The trustees should draw up a document setting out the investment policy of the fund. This should include information about the delegation to investment managers and custodians where appropriate, with the procedures necessary for monitoring investment performance and the appropriateness of investments to provide benefits in terms of the rules.

The trustees should ensure that clearly defined investment guidelines and performance benchmarks are in place, in line with the investment policy. The responsibilities of investment managers should be clearly defined in a written document.

The trustees should declare their voting policy with regard to the investments held by the fund.

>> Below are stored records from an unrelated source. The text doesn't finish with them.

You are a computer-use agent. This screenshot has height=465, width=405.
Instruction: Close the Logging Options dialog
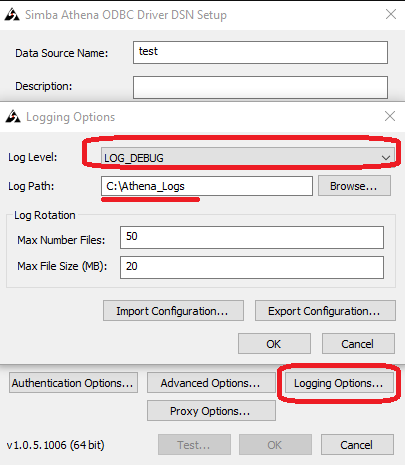(x=390, y=116)
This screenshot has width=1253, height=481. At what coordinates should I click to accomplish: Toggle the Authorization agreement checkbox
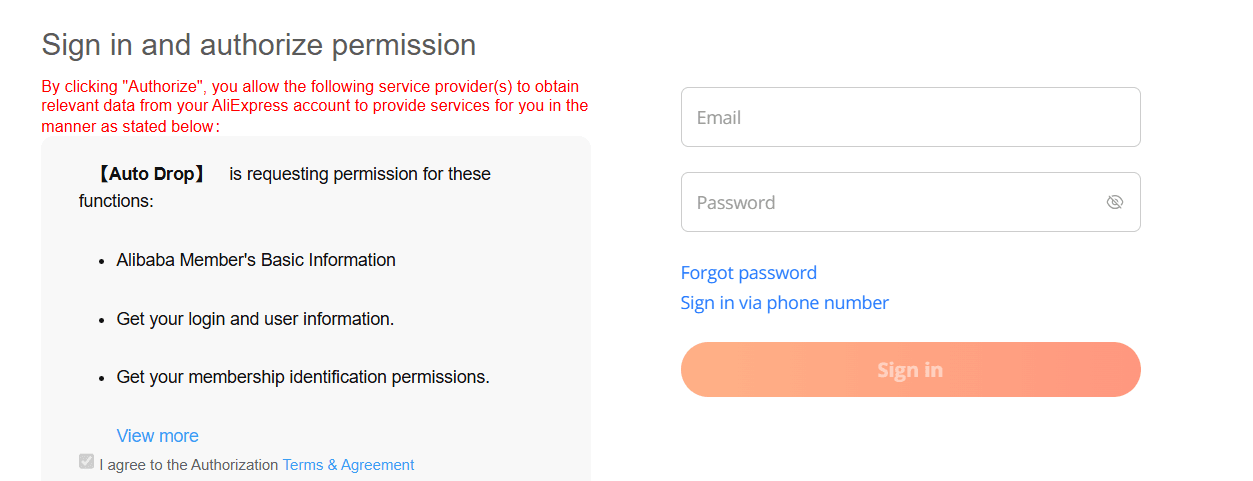(x=87, y=462)
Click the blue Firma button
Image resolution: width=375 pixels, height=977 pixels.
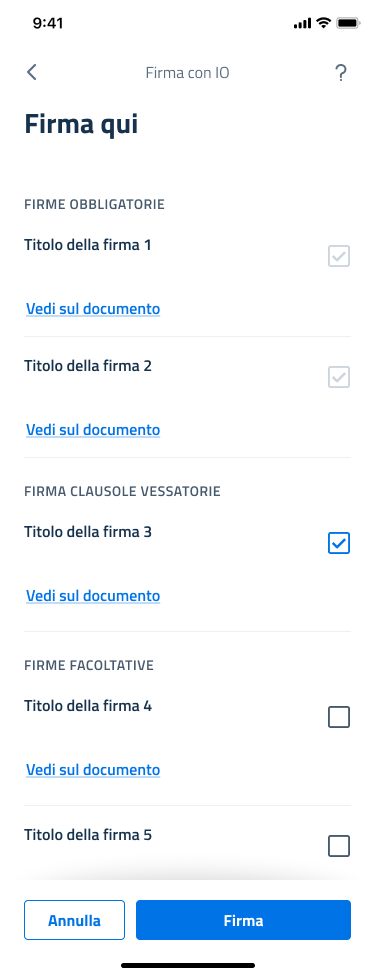pyautogui.click(x=244, y=920)
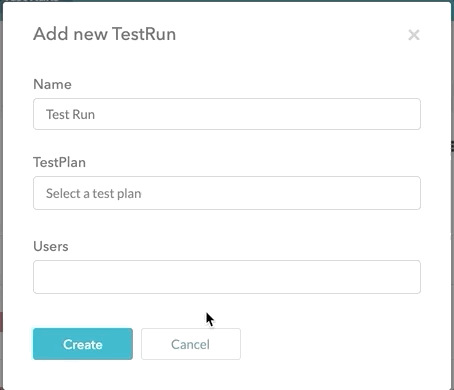Click the Add new TestRun heading
Viewport: 454px width, 390px height.
104,34
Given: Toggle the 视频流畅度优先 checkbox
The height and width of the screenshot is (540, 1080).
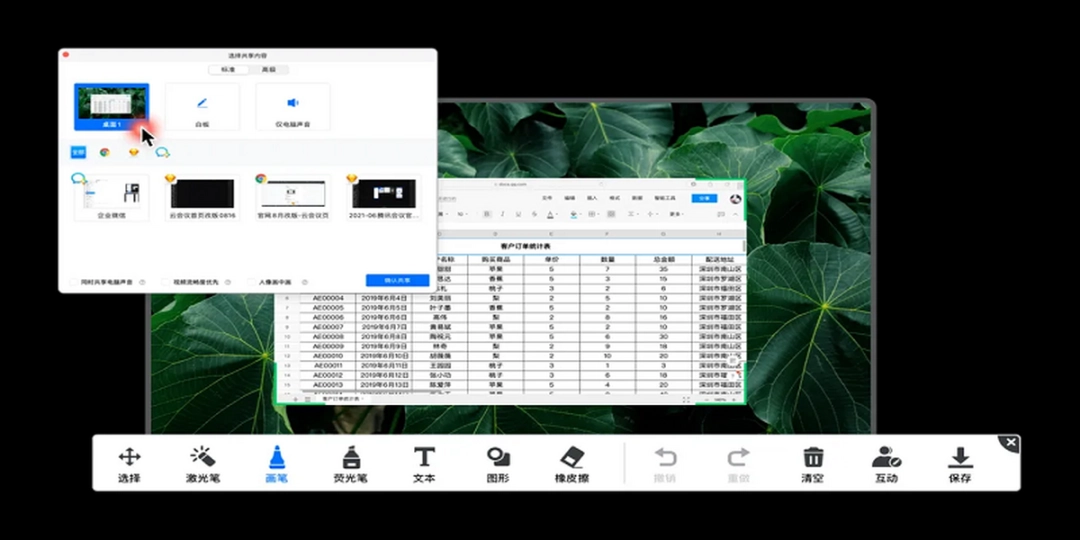Looking at the screenshot, I should (166, 283).
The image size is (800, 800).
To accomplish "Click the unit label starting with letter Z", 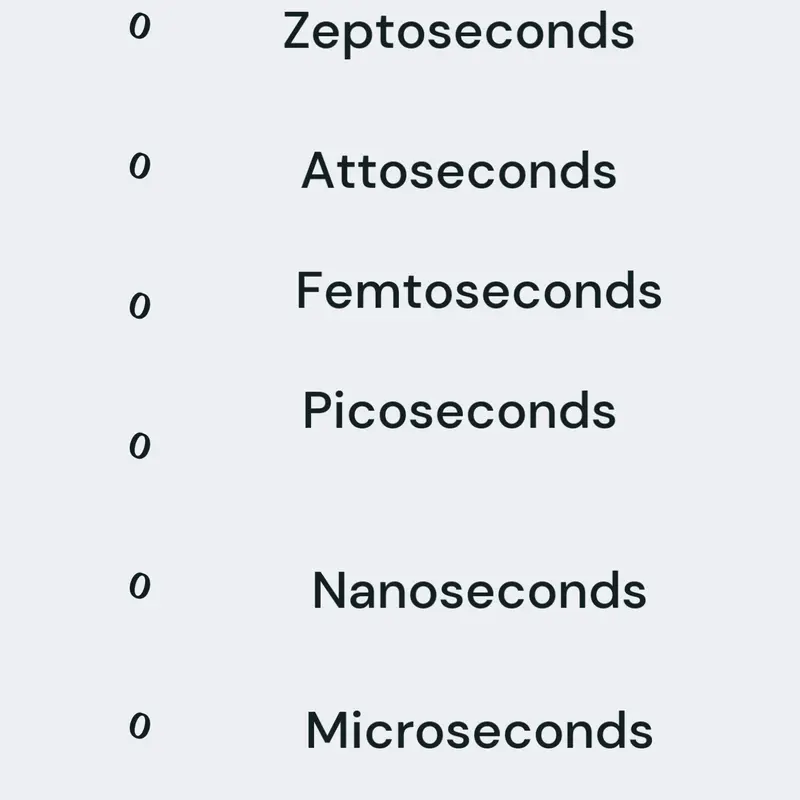I will 459,34.
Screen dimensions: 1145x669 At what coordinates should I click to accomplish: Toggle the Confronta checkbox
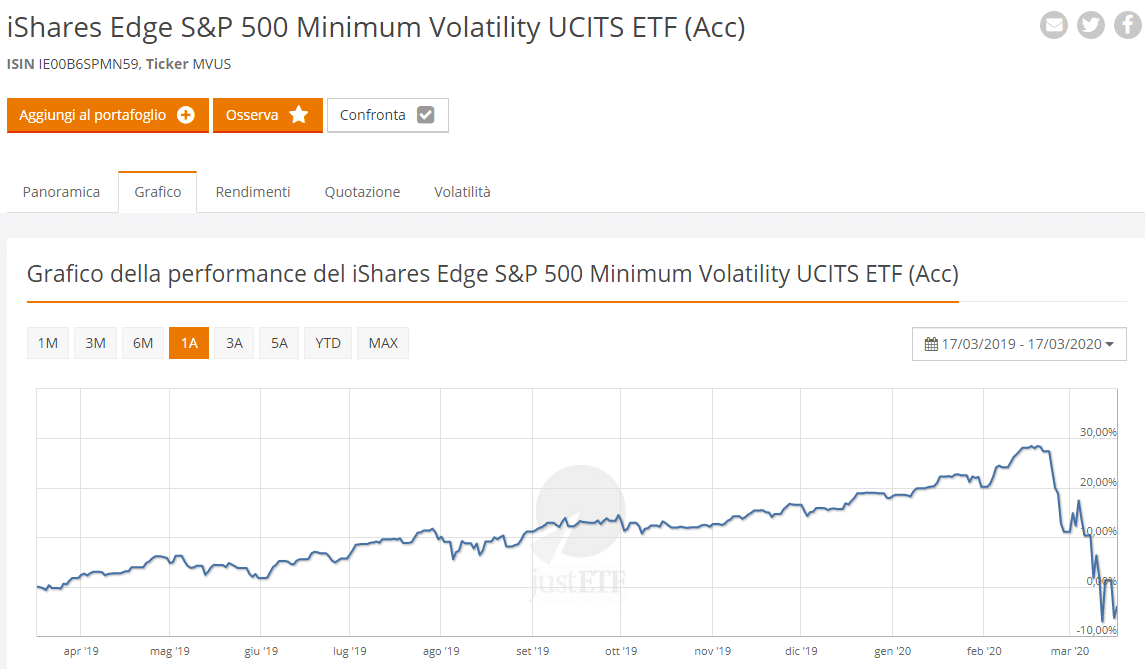(x=425, y=115)
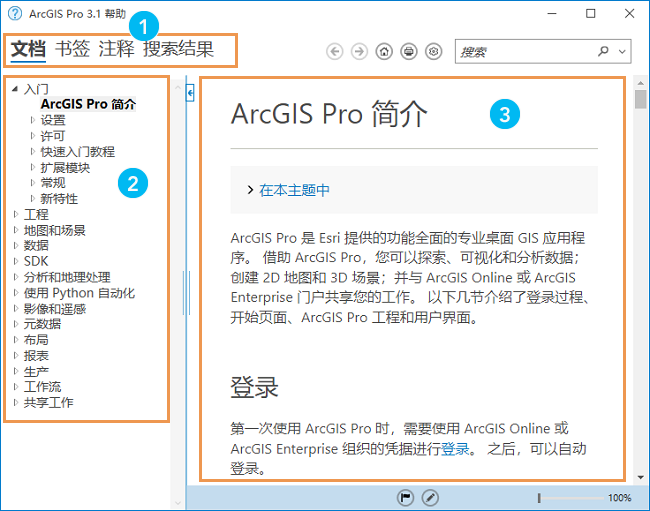Go to the Home page icon
The image size is (650, 511).
pyautogui.click(x=384, y=51)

A trustee must, as far as possible, prevent a situation from arising where his duty as a trustee conflicts with his other business or private interests. A conflict of interest may arise where a trustee benefits as a member of the fund at the expense of other members and beneficiaries. A trustee may not make any profit during his term as trustee, unless the fund rules specifically allow for the remuneration of trustees.

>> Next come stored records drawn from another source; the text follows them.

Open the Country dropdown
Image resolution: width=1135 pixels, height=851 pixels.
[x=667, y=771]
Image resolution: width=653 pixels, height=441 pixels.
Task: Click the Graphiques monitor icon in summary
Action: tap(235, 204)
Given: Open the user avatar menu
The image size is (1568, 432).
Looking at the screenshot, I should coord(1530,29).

Where there is a conflict of interests, a trustee has an obligation to disclose it. If the conflict of interest is not trivial and it is impossible to prevent it, the trustee should resign from his or her office of trusteeship.

In terms of the Financial Institutions (Protection of Funds) Act, a trustee may not alienate, invest, pledge, hypothecate or otherwise encumber or make use of any trust funds or trust property, or furnish any guarantee in any manner calculated to gain directly or indirectly any improper advantage for himself or any other person at the expense of the fund.

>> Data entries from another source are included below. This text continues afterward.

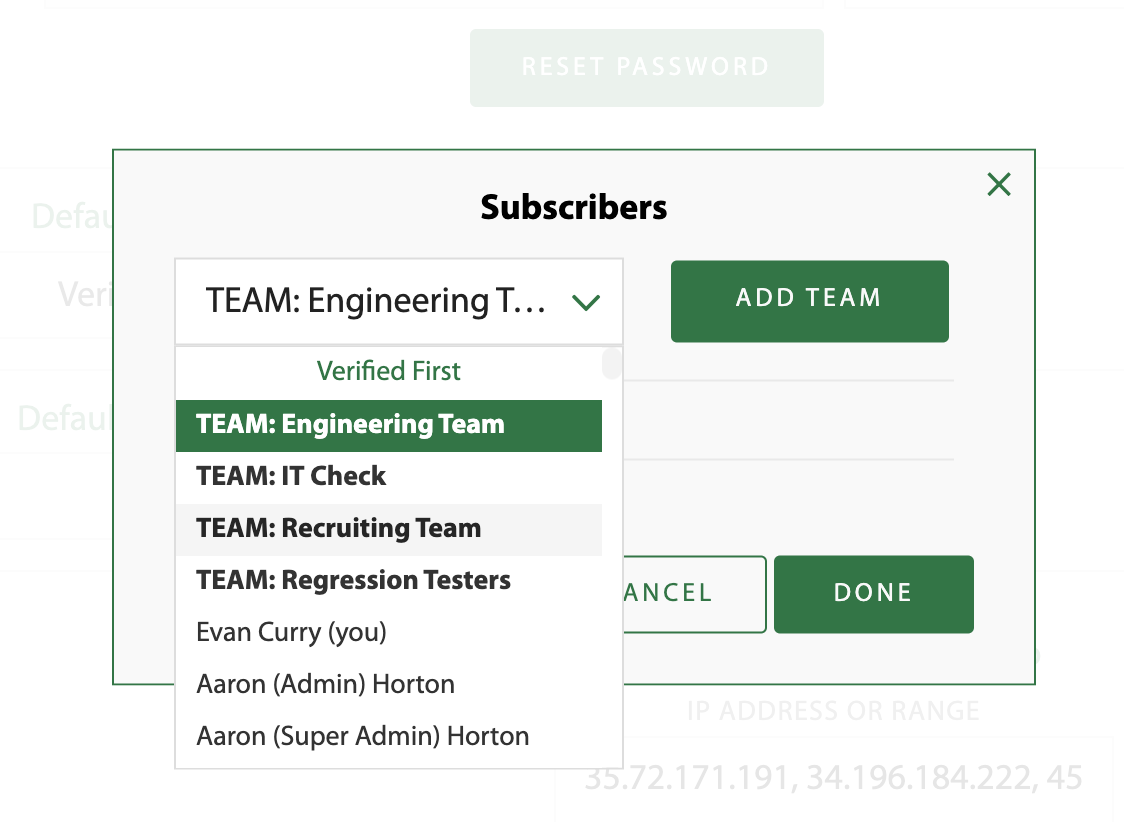Click the IP address field starting with 35.72.171.191
Viewport: 1124px width, 822px height.
point(833,778)
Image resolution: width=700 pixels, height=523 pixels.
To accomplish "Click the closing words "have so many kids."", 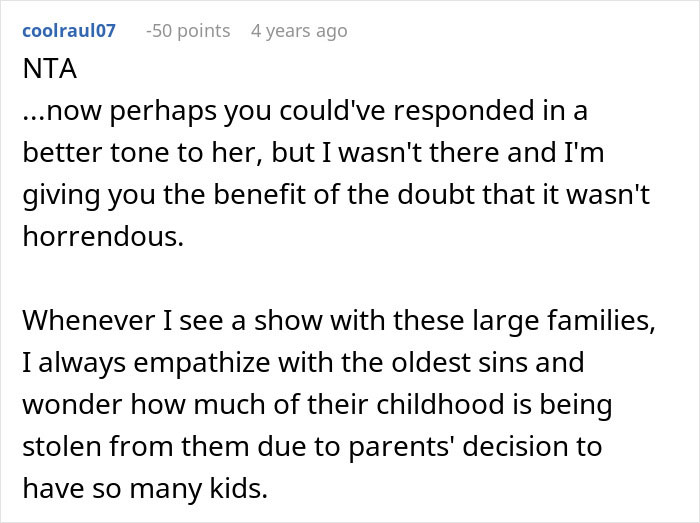I will click(x=130, y=486).
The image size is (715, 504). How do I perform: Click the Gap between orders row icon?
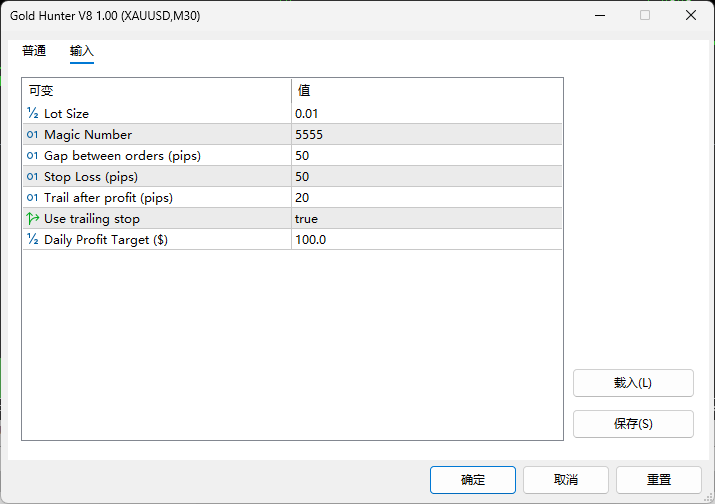32,156
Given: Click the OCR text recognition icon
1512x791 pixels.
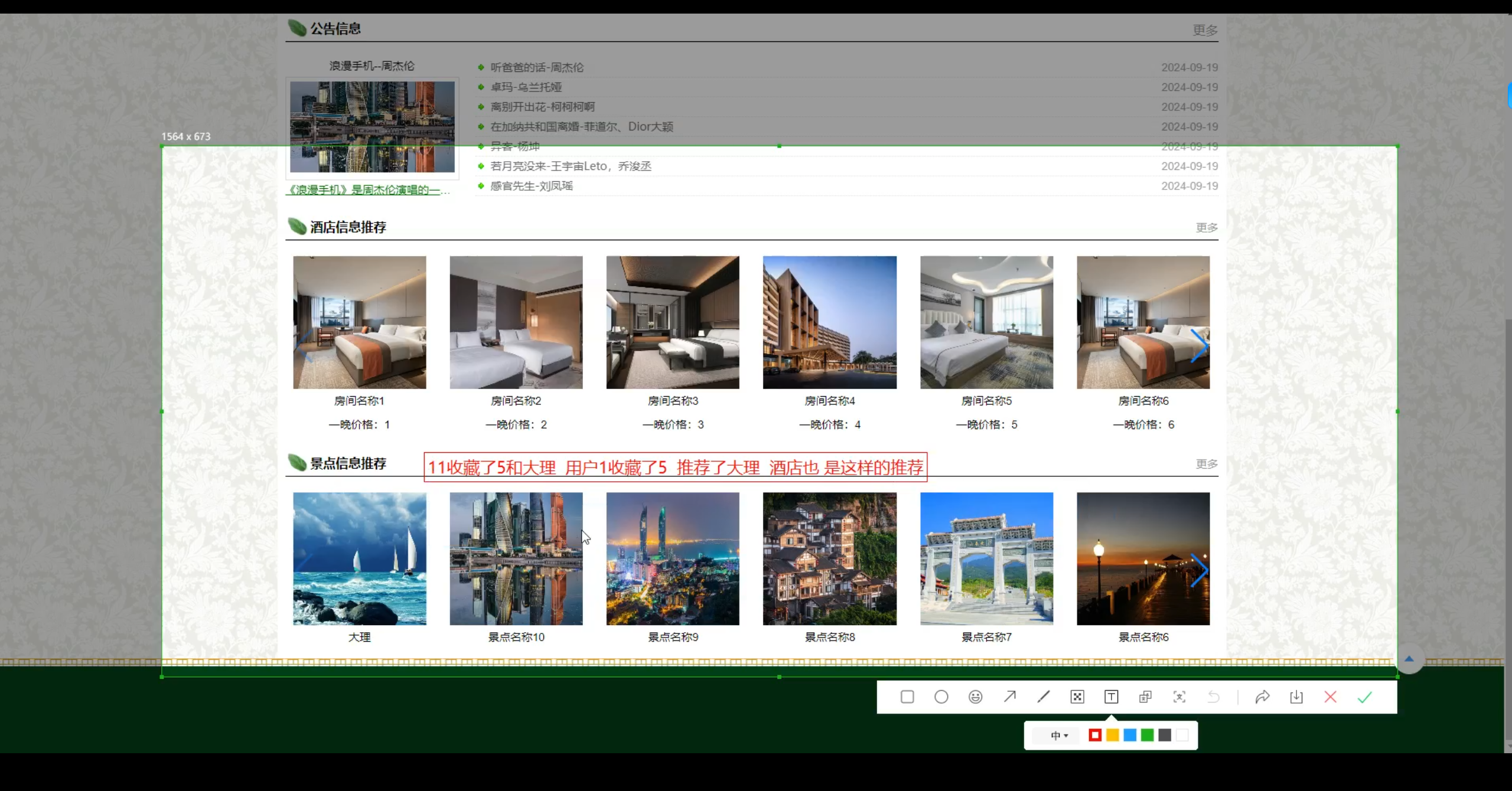Looking at the screenshot, I should (1179, 697).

Although a trustee may generally not make a profit or benefit from the administration of a fund, in limited cases it is possible for a trustee of a retirement fund to have a personal interest in fund matters. Such interest may not be “improper” and for practical purposes extends only to benefits due to the trustee if he is also a member of the fund, and to proper investments with an institution in which the trustee has some incidental interest.

It is, however, a gross breach of a trustee’s general duty of good faith to receive any undisclosed benefit or profit, whether received directly or indirectly (by way of money or in any other way).

Where an investment is made on behalf of the fund with an institution in which the trustee has some interest or control, this must be disclosed fully and in detail.

The Act also provides that a director, official, employee or agent of a financial institution who takes part in any decision regarding an investment in which he has an interest, either directly or indirectly, must declare his interest to the trustees before the decision is made. This declaration must indicate the nature and extent of the interest, and must be included in the minutes of the meeting where the declaration is made or considered.


It is clear that communication with members and transparency is a very important aspect of trustees’ duties and trustees should always keep these in mind in all their dealings with members.